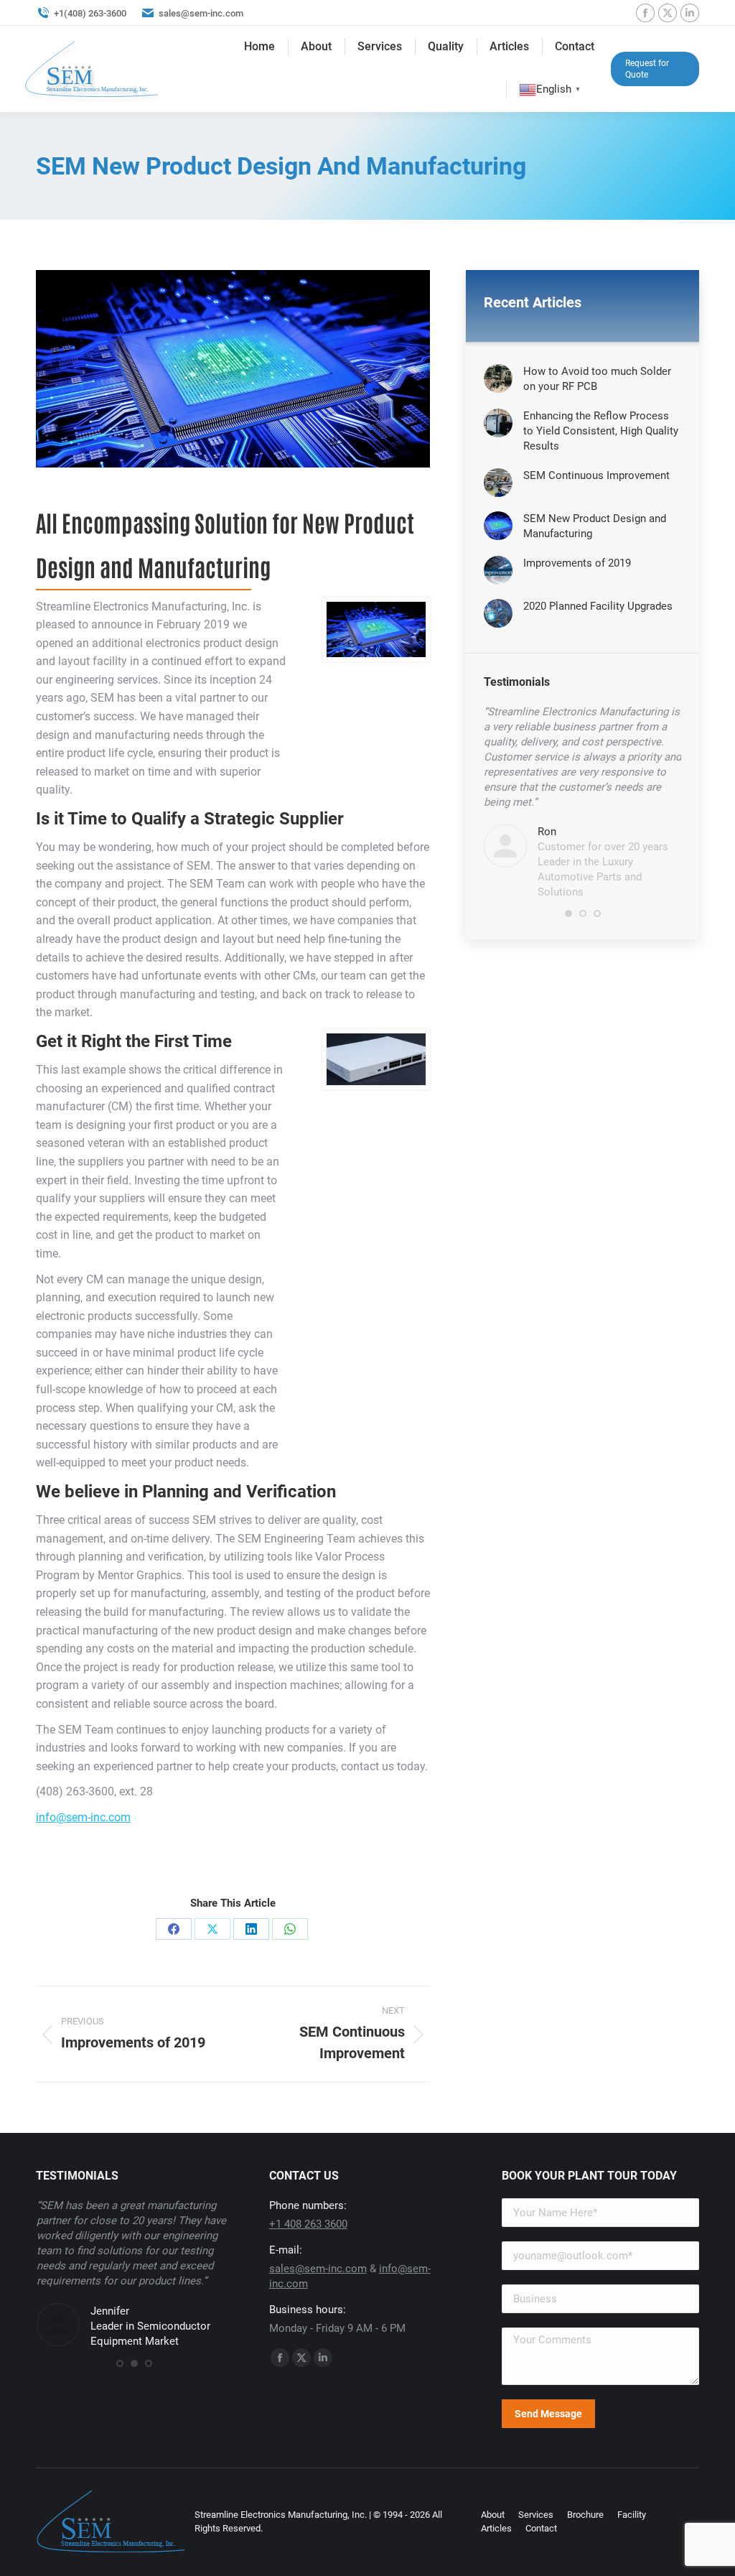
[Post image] (498, 378)
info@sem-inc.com (83, 1817)
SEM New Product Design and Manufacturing (594, 526)
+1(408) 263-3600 (90, 13)
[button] (568, 913)
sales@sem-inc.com (201, 13)
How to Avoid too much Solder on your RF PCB (597, 379)
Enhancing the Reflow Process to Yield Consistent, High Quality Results (600, 430)
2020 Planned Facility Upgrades (598, 606)
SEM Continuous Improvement (596, 475)
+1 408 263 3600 (308, 2224)
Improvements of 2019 (577, 563)
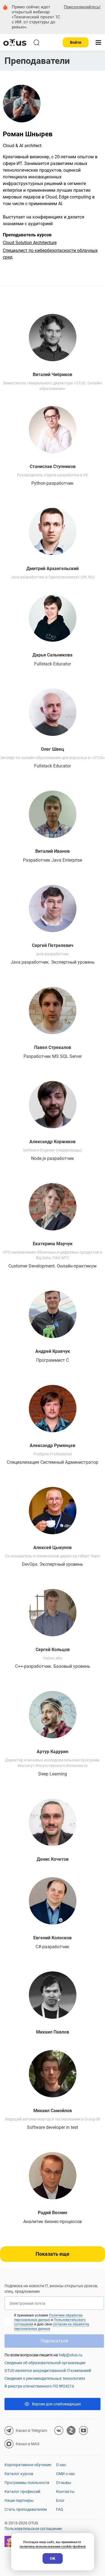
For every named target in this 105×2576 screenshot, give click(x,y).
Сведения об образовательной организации (44, 2363)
★ ★ ★
- [Task to carry out] In the listing above, find the line with "How to Avoid" and the line with "For every named". Output both, plus every line between them, and no pictures.

- [Answer]
How to Avoid too much Solder on your RF PCB (597, 379)
Enhancing the Reflow Process to Yield Consistent, High Quality Results (600, 430)
2020 Planned Facility Upgrades (598, 606)
SEM Continuous Improvement (596, 475)
+1 408 263 3600 (308, 2224)
Improvements of 2019 (577, 563)
For every named target in this 105×2576 screenshot, give click(x,y).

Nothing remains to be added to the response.